Danish company Dong Energy has just finished installing 32 turbines in Liverpool Bay that are taller than the Gherkin skyscraper, with blades longer than nine London buses. Dong Energy, the windfarm’s developer, believes these machines herald the future for offshore wind power: bigger, better and, most importantly, cheaper.

Each of the 195m-tall turbines in the Burbo Bank extension has more than twice the power capacity of those in the neighbouring Burbo Bank windfarm completed a decade ago. “That shows you something about the scale-up of the industry, the scale-up of the technology,” said Benjamin Sykes, the country manager for Dong Energy UK.

The project is the first time the 8MW turbines have been commercially used anywhere in the world, which Sykes hailed as a “very important milestone” for the sector.

Subsidies, friendly regulation and a maritime past have helped the UK install more offshore wind power than any other country in the world. Collectively they now have a capacity of 5.3GW, generating enough electricity to power 4.3m homes. Eight further projects already under construction will add more than half that capacity again.

But ministers have made it clear that the industry must keep cutting costs if the technology, the only large renewable energy source backed by the Conservatives, is to continue earning taxpayer support.

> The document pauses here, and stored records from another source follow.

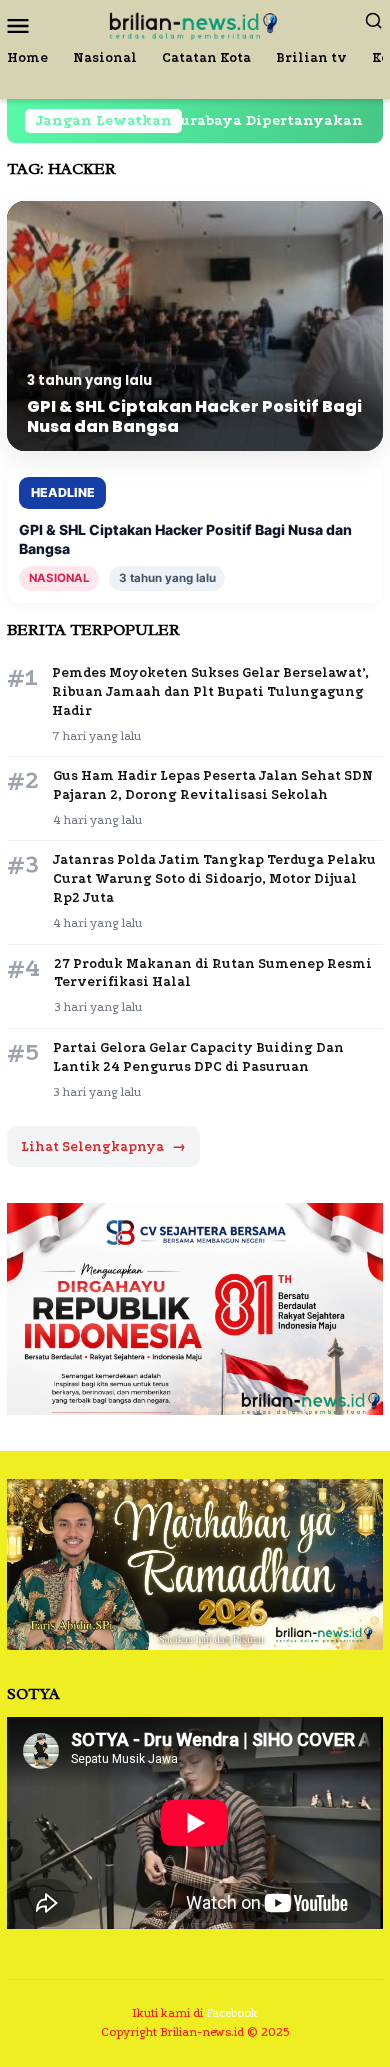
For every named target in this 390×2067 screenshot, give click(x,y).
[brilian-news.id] (194, 23)
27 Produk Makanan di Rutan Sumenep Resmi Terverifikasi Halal (213, 973)
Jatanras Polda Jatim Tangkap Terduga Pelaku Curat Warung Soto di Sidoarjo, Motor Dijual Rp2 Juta (214, 878)
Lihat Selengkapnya (103, 1146)
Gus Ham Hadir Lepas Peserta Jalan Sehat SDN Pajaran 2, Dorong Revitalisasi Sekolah (213, 785)
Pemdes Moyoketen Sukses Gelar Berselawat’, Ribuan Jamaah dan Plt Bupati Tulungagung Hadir (210, 691)
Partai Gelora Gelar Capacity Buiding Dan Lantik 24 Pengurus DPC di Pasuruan (198, 1057)
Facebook (232, 2013)
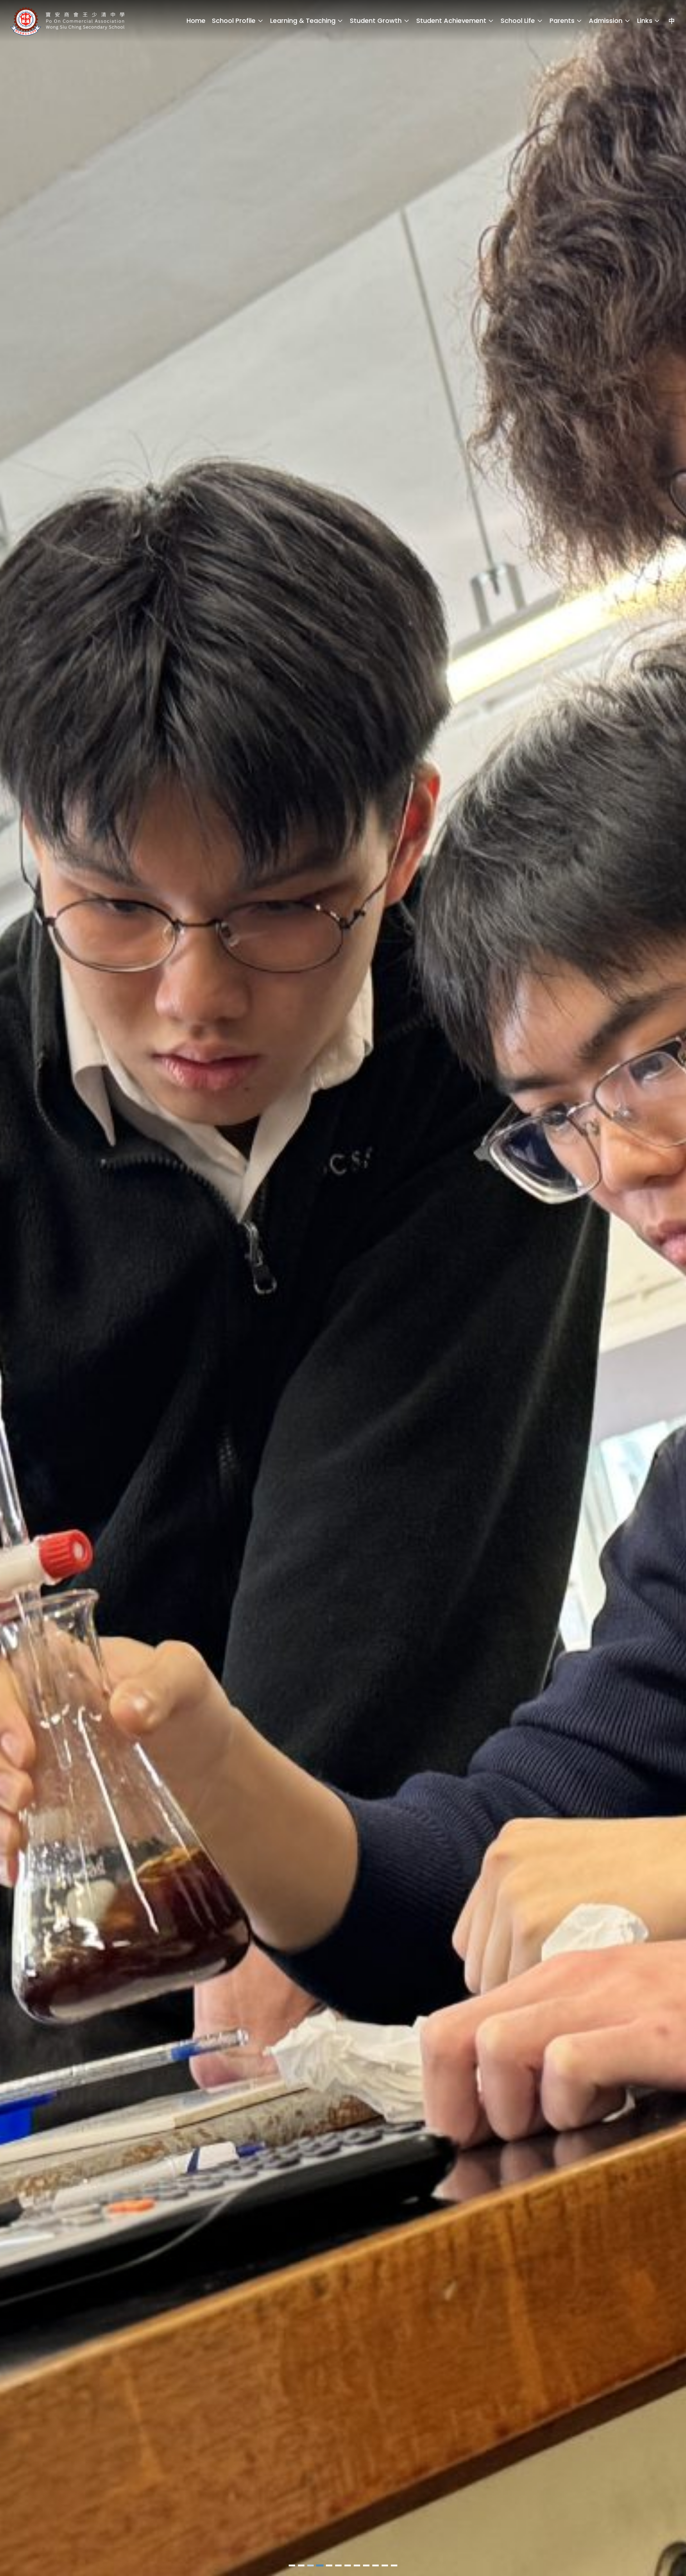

While a recent study showed the cost of offshore wind has fallen a third since 2012, a key litmus test will be the results of a government auction this summer for £290m of renewable energy subsidies.

“I wouldn’t be at all surprised if it comes in below Hinkley,” said Sykes of the prices offshore windfarms might reach, compared to £92.50 per megawatt hour that France’s EDF has been guaranteed for electricity generated by the nuclear power station it is building in Somerset. Previous offshore windfarm subsidy deals have cost well above £100 per megawatt hour.

“This and other projects have been crucial for driving costs down for the whole industry,” said Skyes, pointing to the Burbo Bank extension.

Building fewer but more powerful turbines like these is cheaper because each tower and its blades need a foundation, the “transition piece” that goes atop that, plus the cables to connect it to a nearby substation, and ongoing maintenance.

In Germany, Dong recently made waves when the electricity grid regulator approved its bid to build the world’s first subsidy-free offshore windfarm. While Skyes will not be drawn on when UK windfarms might do the same, he describes this one off Liverpool as “part of the journey to a zero-subsidy windfarm”.

Dong thinks that by the time that German windfarm begins construction, there will be turbines as powerful as 13MW or 15MW. “There’s every reason to think they will arrive,” said Sykes, although he acknowledged eventually they will hit a theoretical limit.

The majority of turbines in UK waters today are between 3.0MW and 3.6MW, with a smattering at 5MW to 7MW, but the Burbo Bank extension is a herald of things to come. Most of the 16 projects which have a planning green light but have not started construction yet will use turbines of at least 8MW.

While the UK benefits from the power from those windfarms, the industry has been criticised in the past for not ensuring enough parts are made in Britain. Dong does not put a figure on what percentage of the Burbo Bank extension is UK built but half the blades are made at MHI Vesta’s Isle of Wight factory; the bits that sit on top of the foundation are built at Teesside.

For people such as Justin Donaghan, the industry also means skilled jobs and a long-term career. The 34-year-old former Royal Navy engineer never saw himself working in green energy before he started working on the original Burbo Bank windfarm seven years ago. He is now a turbine supervisor, looking after the small teams that service the turbines.

“I don’t even think there was a renewable energy sector when I was younger,” he said.